>>>

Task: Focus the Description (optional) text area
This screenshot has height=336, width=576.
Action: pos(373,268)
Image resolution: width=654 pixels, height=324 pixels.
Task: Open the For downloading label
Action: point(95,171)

<<<
>>>

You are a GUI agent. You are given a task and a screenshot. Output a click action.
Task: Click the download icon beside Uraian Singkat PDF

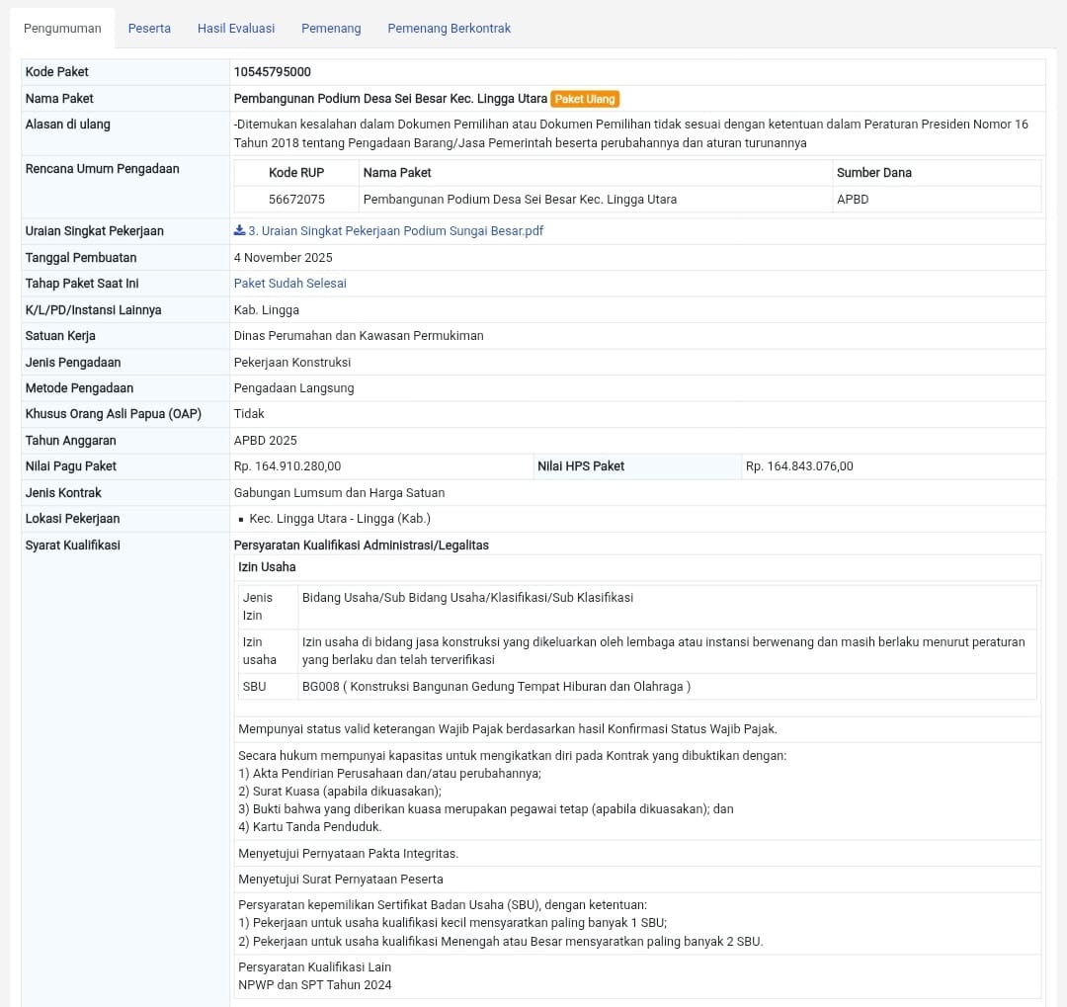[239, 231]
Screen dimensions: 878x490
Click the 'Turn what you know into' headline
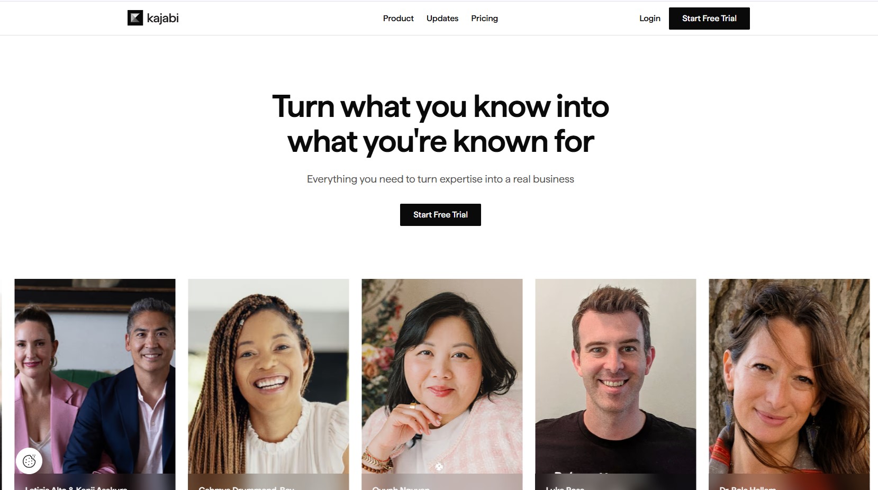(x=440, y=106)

<<<
>>>

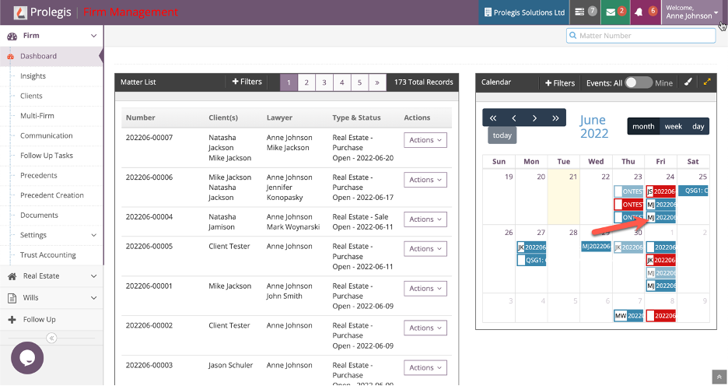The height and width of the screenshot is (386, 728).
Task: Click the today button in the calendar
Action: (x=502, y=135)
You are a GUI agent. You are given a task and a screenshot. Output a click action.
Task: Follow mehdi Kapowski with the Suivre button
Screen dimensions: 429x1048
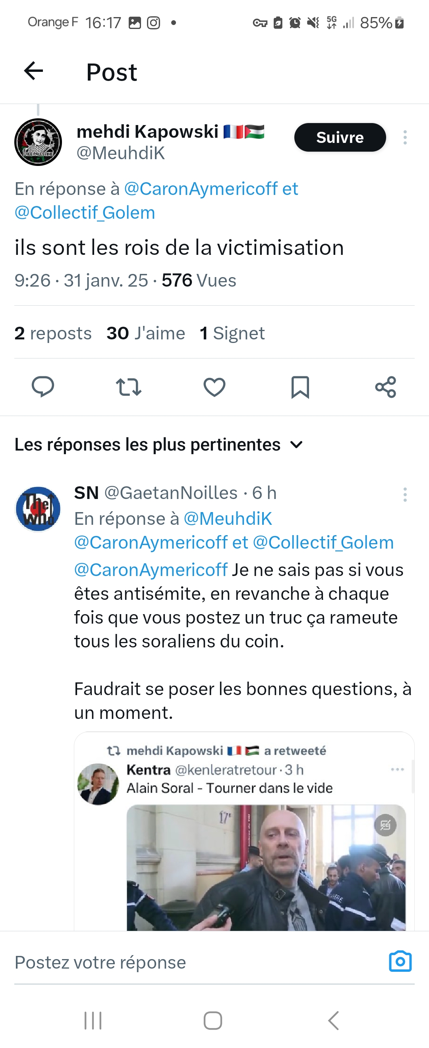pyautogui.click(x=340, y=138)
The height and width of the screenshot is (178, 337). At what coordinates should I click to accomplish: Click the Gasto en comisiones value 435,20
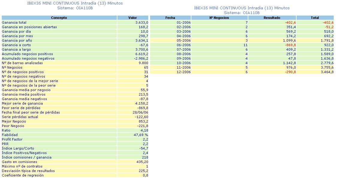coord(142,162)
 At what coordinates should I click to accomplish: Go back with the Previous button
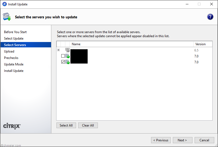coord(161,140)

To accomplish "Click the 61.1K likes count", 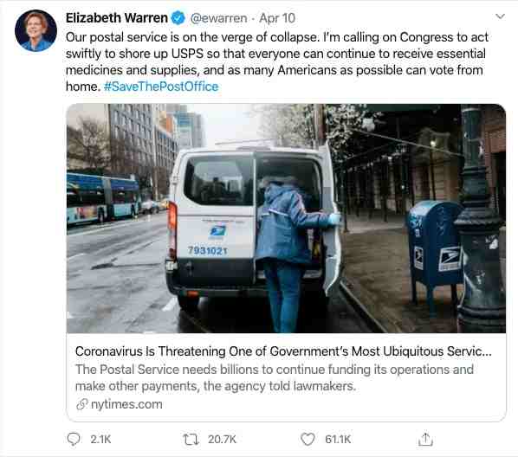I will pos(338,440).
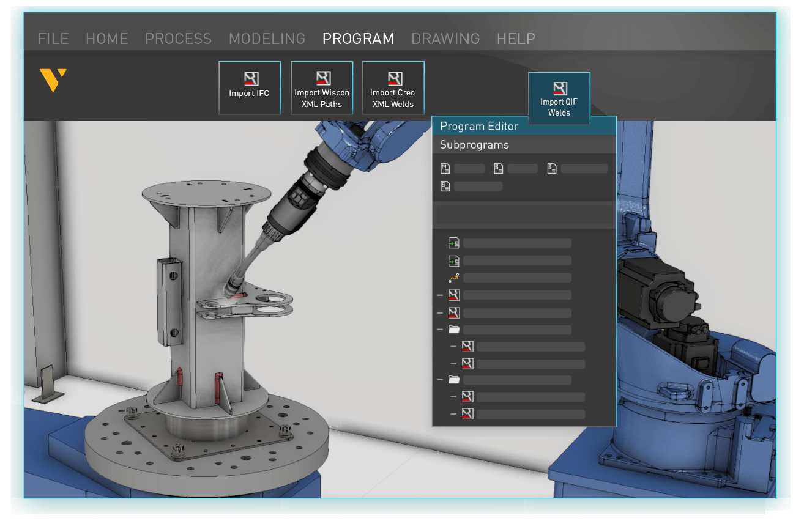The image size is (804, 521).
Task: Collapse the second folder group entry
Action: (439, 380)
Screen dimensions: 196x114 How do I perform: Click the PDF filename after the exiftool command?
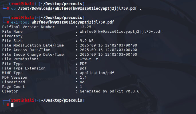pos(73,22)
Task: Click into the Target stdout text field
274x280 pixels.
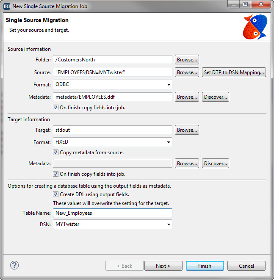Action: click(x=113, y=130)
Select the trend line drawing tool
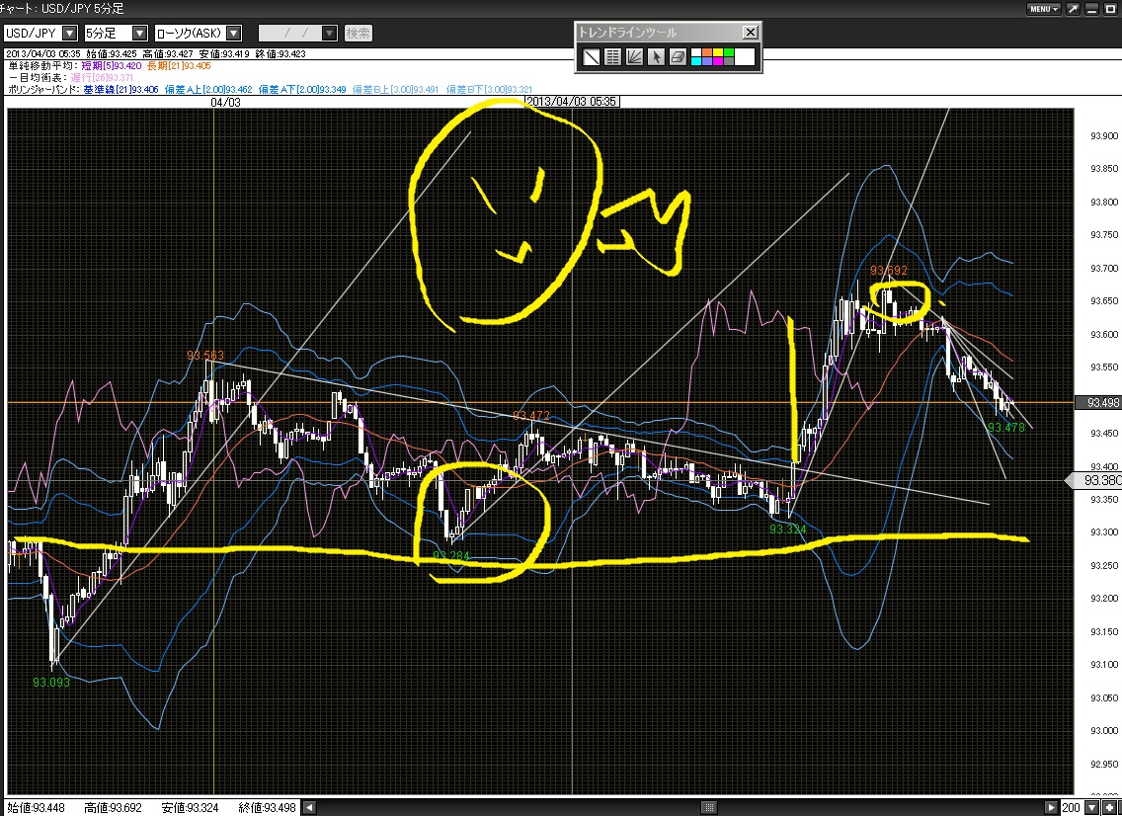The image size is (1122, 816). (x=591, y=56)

<<<

## YOUR GOAL:
In the listing above, find each line with the word "text" and copy it out.

## RESULT FOR THIS EXERCISE:
Task: Focus the Description (optional) text area
Task: Click into the Target stdout text field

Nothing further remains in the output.